Hopelijk heeft dit artikel je niet alleen informatie gegeven, maar ook inzicht. Want hoe meer je begrijpt van wat er ín je lichaam gebeurt, hoe sterker je staat in de keuzes die je maakt. Het menselijk lichaam is complex en ingenieus tegelijk. Verhoogd cholesterol, trage schildklier, antistoffen – het zijn geen losse puzzelstukjes, maar delen van één groter verhaal.

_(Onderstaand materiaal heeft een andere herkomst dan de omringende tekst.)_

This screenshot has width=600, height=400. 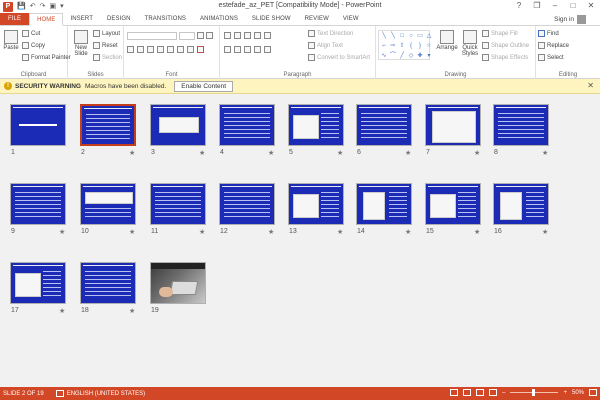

Soms is het nodig om medicatie te gebruiken. Dat geldt voor schildklierproblemen, en ook voor hoog cholesterol. Maar zelfs dan blijft het belangrijk om te weten wát die waarden betekenen en hóe ze samenhangen. Want ook met medicatie heb je zelf invloed. Op hoe je leeft. Wat je eet. Hoe je omgaat met stress, slaap, beweging – en met je eigen signalen.

Met voeding en leefstijl kun je in veel gevallen zélf invloed uitoefenen op je cholesterolwaarden. Soms worden deze daardoor zelfs weer normaal, en is medicatie niet meer nodig – of kan deze in overleg met je arts worden afgebouwd. Hopelijk geeft dit artikel je nieuwe aanknopingspunten – voor jezelf, of voor het gesprek met je arts.